27.11.07

Visadron













Quando era puto adorava carros. Coleccionava aquelas miniaturas da Matchbox e sucedâneos, que já toda a gente sabia que me devia dar nos aniversários e no Natal porque era a única coisa a que realmente ligava. As minhas brincadeiras com os carrinhos eram absolutamente apaixonadas e solitárias. Não tolerava que um puto estúpido qualquer andasse a raspar a tinta dos meus tesouros na soleira das portas, que espremesse a delicada suspensão com os dedos sapudos e a inconsciência de catraio, ou, pior, desatasse aos choques entre uma ambulância Ford e um descapotável Mercedes. Além disso, como tinha muitos, era fácil meter um par ao bolso sem se dar logo por isso. Estávamos em Abrantes, os índios das ruas de baixo invejavam os brinquedos dos burgueses da Rua de Angola, já se sabe.
Gostava de carros, ninguém diria. Nunca desejei ter um BMW nem um Lamborghini, sempre me estive nas tintas para o status e os seus carrões e, de qualquer forma, preferia automóveis mais frágeis com um design peculiar e adereços inovadores. Nesse aspecto, os Citroën levavam a palma. Formas fluidas, suspensões hidráulicas e hidropneumáticas, ópticas traseiras em cunha, conta-quilómetros de tambor, limpa pára-brisas de braço único, volantes reguláveis, satélite com os comandos agrupados, permitindo a comutação de funções sem tirar as mãos do volante… Maravilhoso mundo novo. Até o símbolo da marca era insólito, misterioso. Tínhamos uma carrinha GS e quando o meu pai ia à tabacaria, eu ficava no carro e saltava para o assento do condutor a simular uma aventura qualquer. Vir a conduzir uma nave daquelas, no entanto, parecia um sonho inatingível. Modelos como o GS, o GSA, o CX e o BX eram autênticas obras de arte com conta-rotações e emissão de CO2. Mas havia um lugar muito especial no meu coração para outro modelo. Um modelo que recuperava a tradição de freako-versáteis como o 2CV, o Mehari e a Dyane e que antecedeu, infelizmente, a massificação de latas Citroën como o AX e o Saxo, até ao inefável C1, viatura que parece ter sido encomendada pelas lojas Imaginarium.
A Filomena, amiga dos meus pais com um fraquinho por gajos difíceis, alimentava-me o vício mas nunca, nunca conseguiu encontrar a miniatura de um Visa para me oferecer. A alegria que era galopar no primeiro e, depois, no segundo Visa da Filomena, com a sua suspensão mole e o carácter oscilante, manipular o satélite de comandos, sentir a envolvências dos estofos e escutar o inconfundível gorjeio dos 988 centímetros cúbicos, com 45 cavalos em sobresforço determinado (nas subidas, sobretudo)… E jamais, durante a infância, tive a sorte de fazer do Visa o centro da minha colecção. Pobre da Filomena, tão desconsolada. Durante anos, sempre que me via, era um assunto que vinha à baila, mesmo quando os meus sentidos se haviam há muito entregue a outras seduções.
Embora a tara por carros se tenha acentuando nos primeiros anos da adolescência, dando origem a alguns episódios tresloucados – arrancar todos os anúncios das Première do meu irmão Pedro ou recortar as tiras do “Michel Vaillant”, arruinando uma dúzia de revistas Tintin ao meu pai – com óbvias consequências trágico-
-cómicas, continuei a não desejar um Ferrari nem tão-pouco um Alfa Romeo. Continuava a querer um Citroën e, de preferência, um Visa último modelo.

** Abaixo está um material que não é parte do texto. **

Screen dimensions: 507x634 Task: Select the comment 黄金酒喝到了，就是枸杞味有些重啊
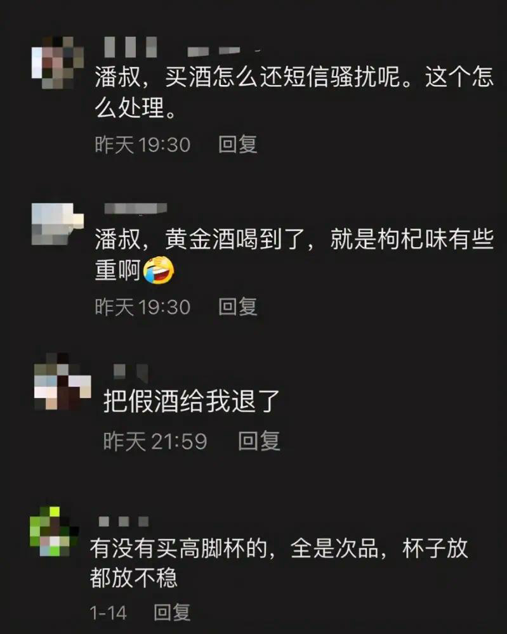pos(294,254)
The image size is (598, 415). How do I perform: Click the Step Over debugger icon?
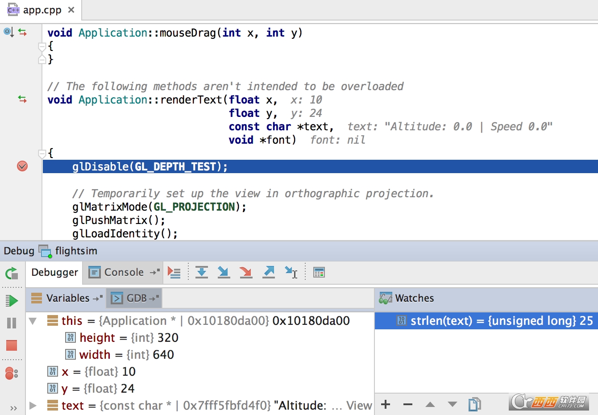click(202, 272)
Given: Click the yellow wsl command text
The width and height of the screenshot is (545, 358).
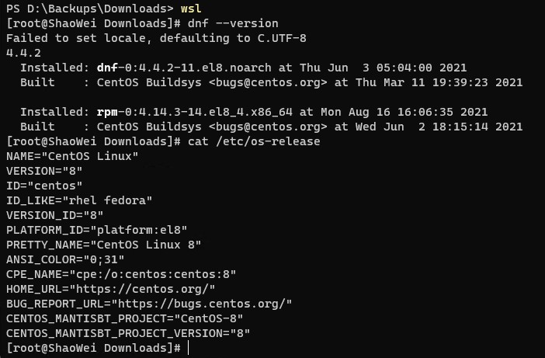Looking at the screenshot, I should pyautogui.click(x=191, y=9).
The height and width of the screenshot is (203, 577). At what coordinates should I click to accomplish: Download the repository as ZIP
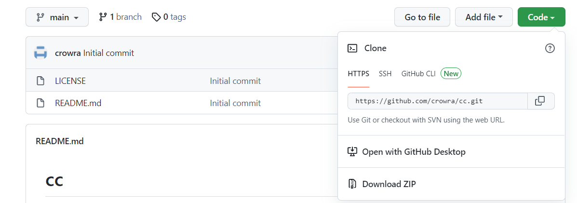[x=389, y=184]
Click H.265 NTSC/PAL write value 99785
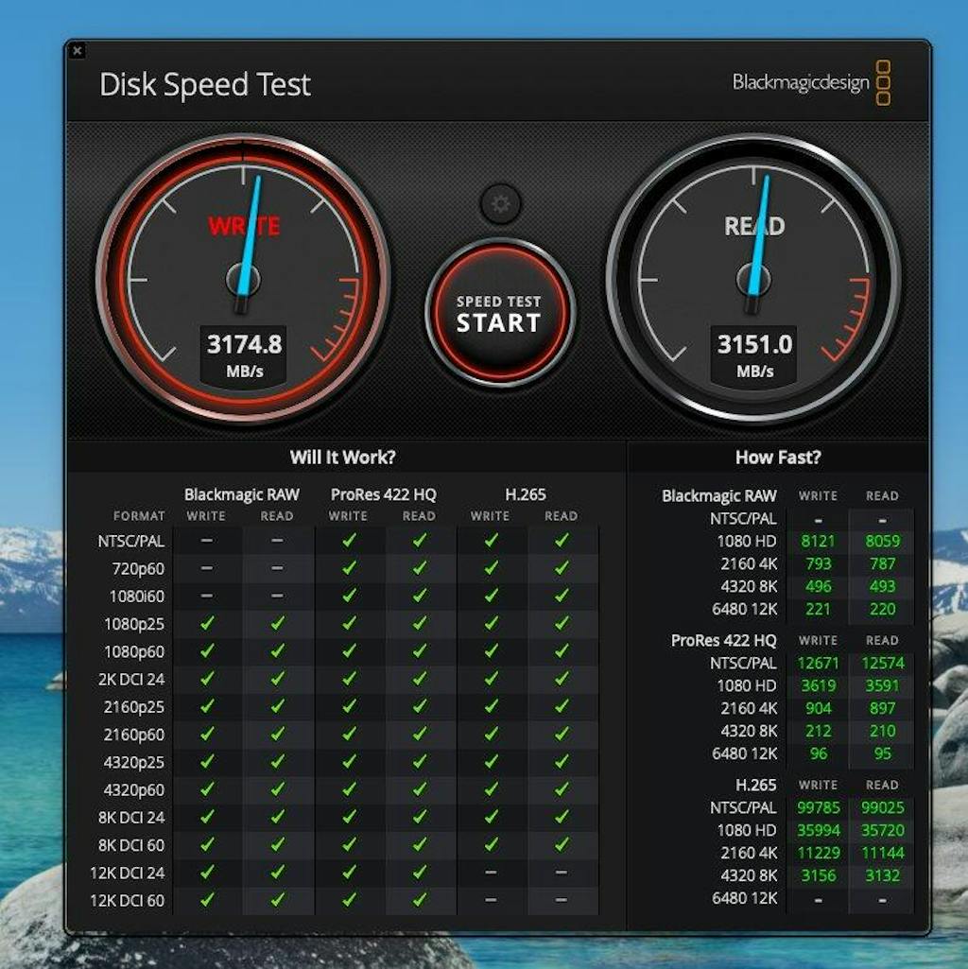Viewport: 968px width, 969px height. click(818, 807)
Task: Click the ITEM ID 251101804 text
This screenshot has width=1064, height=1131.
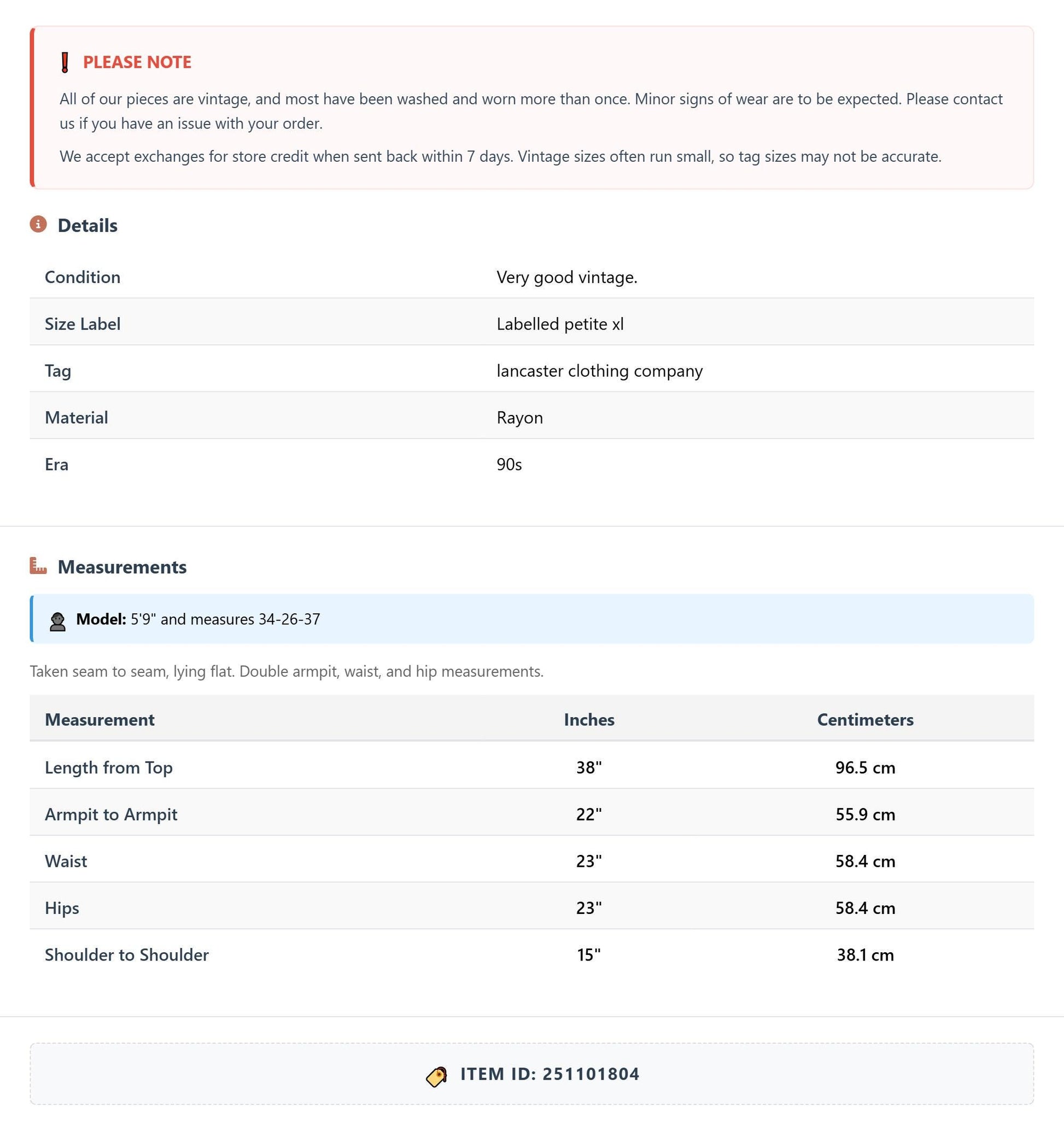Action: coord(550,1074)
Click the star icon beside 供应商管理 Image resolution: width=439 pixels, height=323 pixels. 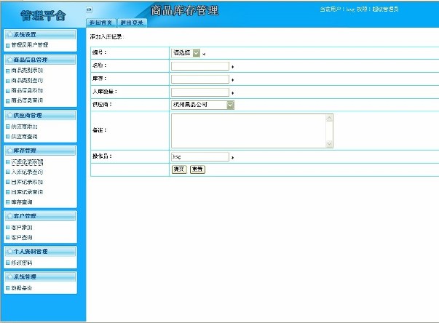click(10, 115)
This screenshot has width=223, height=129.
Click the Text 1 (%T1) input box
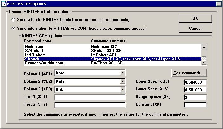[90, 97]
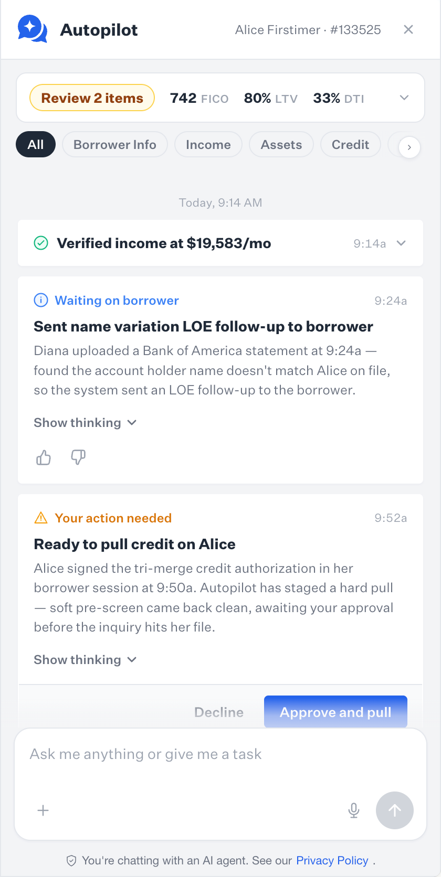Show thinking for LOE follow-up message
Screen dimensions: 441x877
(x=85, y=423)
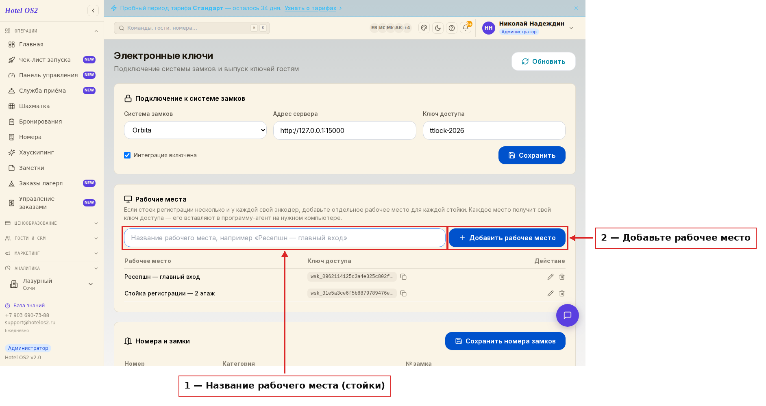Edit the Ресепшн — главный вход workplace

click(x=551, y=277)
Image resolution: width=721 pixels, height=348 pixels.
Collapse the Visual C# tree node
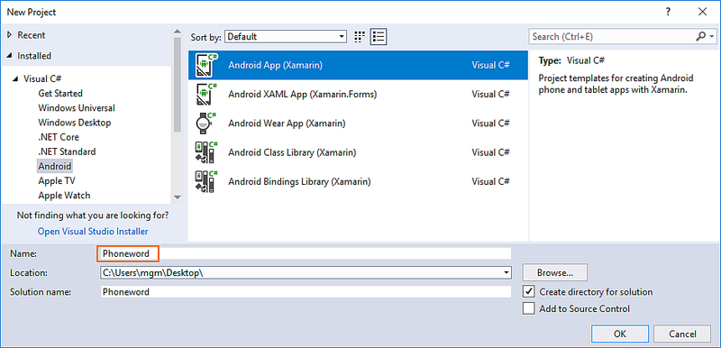click(x=17, y=78)
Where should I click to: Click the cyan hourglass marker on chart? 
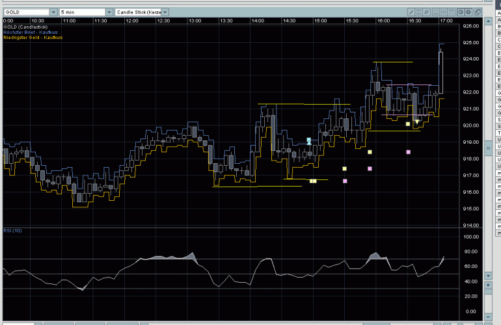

Hoje reencontrei-me com ele, numa pesquisa aleatória e, claro está, foi como colírio para uns olhos cansados de poluição visual, carros sem inspiração, sem história nem futuro.

3 comentários:

Anónimo disse...

Dyane e CX, sem dúvida... salmonete-colírio;)...

um livro sobre evolução disse...

epá! eu sabia dessa tua paixão por carros, ainda apanhei o seu arrefecimento, mas desconhecia o fascínio por visas!
é que já podia ter promovido uma almoço-convívio entre ti e o primo miguel, outro fanático do visa. ele ficou com o do meu avô, uma relíquia que vive na carvalha.
lembras-te do meu? muito feio, castanho. devia ser um modelo mais recente, não era nada parecido com os das fotografias...

João disse...

Este acesso de nostalgia só pode querer dizer que estou a ficar velho. Por outro lado é bom ter alguém com quem partilhar memórias e referência. Right, M., oh vanished one.

Eu lembro-me vagamente do Visa, sim, mas já estava de saída quando eu entrei. Sim, sim, castanho e feioso, já tinha perdido a identidade e, claramente, o 'momentum'.